Need advice about finding an efficient 1u/2u homelab server

Im living in germany, so electricity is very expensive (currently 38 cents per kWh). Because of that I am on the search for a efficient 1u/2u system that can run my docker images such as Sonarr, Radarr, Audiobookshelf, Overseerr and so on via Proxmox. I have a Plex instance running on a 4u Supermicro server (via truenas scale). Because that server uses about 150 watts at idle, Im only turning it on if needed. That works for me. But it would be cool, if I could instead also use the 1u/2u server for running plex (including transcoding) and the 4u just for storage. I don’t know if Plex plays nicely with the fact, that the nas would be offline a lot, but that’s a trade-off I’m willing to make.

Something like a ARM Server that sips power would be great, but I don’t know if that’s really a thing for my environment. The power usage at idle should be as low as possible, since the server won’t get that much of traffic.

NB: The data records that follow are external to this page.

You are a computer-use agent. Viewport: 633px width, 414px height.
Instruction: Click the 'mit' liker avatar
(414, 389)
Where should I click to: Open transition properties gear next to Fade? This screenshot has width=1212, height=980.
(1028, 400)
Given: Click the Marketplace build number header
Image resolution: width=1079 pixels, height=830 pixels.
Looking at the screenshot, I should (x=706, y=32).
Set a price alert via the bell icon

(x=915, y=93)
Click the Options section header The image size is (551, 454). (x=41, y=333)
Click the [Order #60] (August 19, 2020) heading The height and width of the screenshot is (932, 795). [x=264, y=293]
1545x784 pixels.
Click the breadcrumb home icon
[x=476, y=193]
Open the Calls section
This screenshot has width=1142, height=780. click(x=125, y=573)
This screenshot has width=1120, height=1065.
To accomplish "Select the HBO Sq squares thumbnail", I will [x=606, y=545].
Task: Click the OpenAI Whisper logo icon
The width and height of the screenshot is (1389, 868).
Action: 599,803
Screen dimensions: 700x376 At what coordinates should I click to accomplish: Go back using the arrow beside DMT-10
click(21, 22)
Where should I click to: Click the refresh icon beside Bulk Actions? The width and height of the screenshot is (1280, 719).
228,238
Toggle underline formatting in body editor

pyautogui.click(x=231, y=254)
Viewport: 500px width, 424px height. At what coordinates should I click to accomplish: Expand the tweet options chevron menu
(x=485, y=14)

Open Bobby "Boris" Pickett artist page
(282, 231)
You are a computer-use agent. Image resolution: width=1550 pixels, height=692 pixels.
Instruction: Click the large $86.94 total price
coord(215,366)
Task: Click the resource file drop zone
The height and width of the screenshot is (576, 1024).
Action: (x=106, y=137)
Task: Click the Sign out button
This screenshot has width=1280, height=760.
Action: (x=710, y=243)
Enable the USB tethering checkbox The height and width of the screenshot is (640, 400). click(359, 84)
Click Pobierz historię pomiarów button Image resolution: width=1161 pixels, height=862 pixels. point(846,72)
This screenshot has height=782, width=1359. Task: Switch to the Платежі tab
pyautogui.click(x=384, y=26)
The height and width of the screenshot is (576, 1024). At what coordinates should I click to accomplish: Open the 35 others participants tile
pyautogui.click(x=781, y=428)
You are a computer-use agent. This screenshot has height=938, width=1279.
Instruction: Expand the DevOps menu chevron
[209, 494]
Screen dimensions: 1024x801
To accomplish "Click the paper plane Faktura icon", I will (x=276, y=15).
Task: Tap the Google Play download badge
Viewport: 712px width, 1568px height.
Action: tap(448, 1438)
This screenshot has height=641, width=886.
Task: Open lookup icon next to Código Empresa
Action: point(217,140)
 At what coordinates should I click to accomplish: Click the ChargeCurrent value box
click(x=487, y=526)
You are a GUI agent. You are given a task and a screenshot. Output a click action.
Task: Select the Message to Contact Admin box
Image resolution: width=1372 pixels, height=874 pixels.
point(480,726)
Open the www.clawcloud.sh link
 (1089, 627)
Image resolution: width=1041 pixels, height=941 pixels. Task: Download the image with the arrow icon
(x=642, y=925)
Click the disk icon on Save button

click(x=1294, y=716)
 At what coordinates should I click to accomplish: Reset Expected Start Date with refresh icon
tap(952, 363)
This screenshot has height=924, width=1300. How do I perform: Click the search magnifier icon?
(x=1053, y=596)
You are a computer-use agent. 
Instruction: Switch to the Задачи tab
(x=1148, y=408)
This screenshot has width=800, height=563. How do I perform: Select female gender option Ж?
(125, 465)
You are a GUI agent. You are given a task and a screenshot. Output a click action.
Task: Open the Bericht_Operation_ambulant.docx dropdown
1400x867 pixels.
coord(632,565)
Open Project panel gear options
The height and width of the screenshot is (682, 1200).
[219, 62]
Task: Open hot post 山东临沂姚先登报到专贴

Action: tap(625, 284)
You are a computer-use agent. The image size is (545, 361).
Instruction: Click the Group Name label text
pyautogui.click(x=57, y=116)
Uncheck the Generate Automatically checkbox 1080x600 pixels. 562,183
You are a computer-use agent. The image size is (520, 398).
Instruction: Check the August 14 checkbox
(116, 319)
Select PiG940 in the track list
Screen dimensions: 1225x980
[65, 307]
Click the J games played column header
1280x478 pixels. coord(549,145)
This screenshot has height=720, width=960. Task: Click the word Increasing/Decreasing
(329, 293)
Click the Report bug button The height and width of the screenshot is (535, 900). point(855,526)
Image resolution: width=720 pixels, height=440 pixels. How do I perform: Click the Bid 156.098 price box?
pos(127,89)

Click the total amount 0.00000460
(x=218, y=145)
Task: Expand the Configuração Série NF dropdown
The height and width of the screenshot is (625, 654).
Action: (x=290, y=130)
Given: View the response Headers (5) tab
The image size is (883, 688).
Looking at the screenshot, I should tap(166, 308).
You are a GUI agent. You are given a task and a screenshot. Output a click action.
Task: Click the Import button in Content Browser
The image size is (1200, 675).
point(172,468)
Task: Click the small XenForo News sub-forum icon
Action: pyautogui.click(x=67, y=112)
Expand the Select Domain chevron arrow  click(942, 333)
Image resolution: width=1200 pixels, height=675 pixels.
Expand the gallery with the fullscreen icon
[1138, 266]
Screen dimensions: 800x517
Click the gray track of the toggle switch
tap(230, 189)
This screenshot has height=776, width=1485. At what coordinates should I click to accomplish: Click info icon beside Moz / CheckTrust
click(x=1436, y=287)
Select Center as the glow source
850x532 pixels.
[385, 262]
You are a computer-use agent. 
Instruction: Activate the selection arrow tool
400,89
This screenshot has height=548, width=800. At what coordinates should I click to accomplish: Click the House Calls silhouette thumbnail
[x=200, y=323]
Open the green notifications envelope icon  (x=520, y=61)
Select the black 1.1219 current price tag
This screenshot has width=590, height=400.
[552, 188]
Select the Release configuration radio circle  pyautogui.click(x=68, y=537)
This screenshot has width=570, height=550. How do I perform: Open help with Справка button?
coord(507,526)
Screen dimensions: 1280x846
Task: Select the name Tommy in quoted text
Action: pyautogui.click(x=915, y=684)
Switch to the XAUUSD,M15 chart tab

Any advice would be very appreciated. Thank you

How much storage do you need and how much are you willing to spend?

Asus has an all-NVMe NAS that would probably work in your situation, but at considerable cost. Alternatively, using a low-power CPU (Ryzen 5000 series, or 4600G for onboard graphics) on an equally low power board (A520, B550) with a Pico PSU and a PCIe to quad-NVMe adapter board would probably do the same, but for significantly less cost. ARM may sip power, but if Plex doesn’t run on it, there’s little use getting that :stuck_out_tongue:

Ah yes my bad, you’re right. Plex still doesn’t support ARM. So there goes that option. The budget is around 2000€. There is really not that big of a need for a lot of space, since I intend on keeping my Supermicro Server for mass storage. It would than probably be mounted via SMB inside the Plex container or something like that. Really didn’t dig into this for now. But maxing out the storage for the budget while keeping the best efficiency as possible is of cause also an option. I would probably go for that one. A high priority is also that the server can be mounted inside my rack. I have everything mounted inside my rack (including my PC which is connected via fiber & Icron dock to my desk in a totally different room) so some kind of rack mount chassis must be included in the calculation. Going bigger than 2u seems like a waste of space for such a rather low power system, but just in case it would also be okay to go bigger.

Thank you for your help

May not be that big of a footprint-- but $$ may spike, for chasing compactness

Are your existing drives flash or disks? Having swappable bank(s) a necessity? or perk?
How many drives are you currently working with? Would it change? [+/-]
Are you dealing with encoding? [having a dGPU, would perform better / more format support]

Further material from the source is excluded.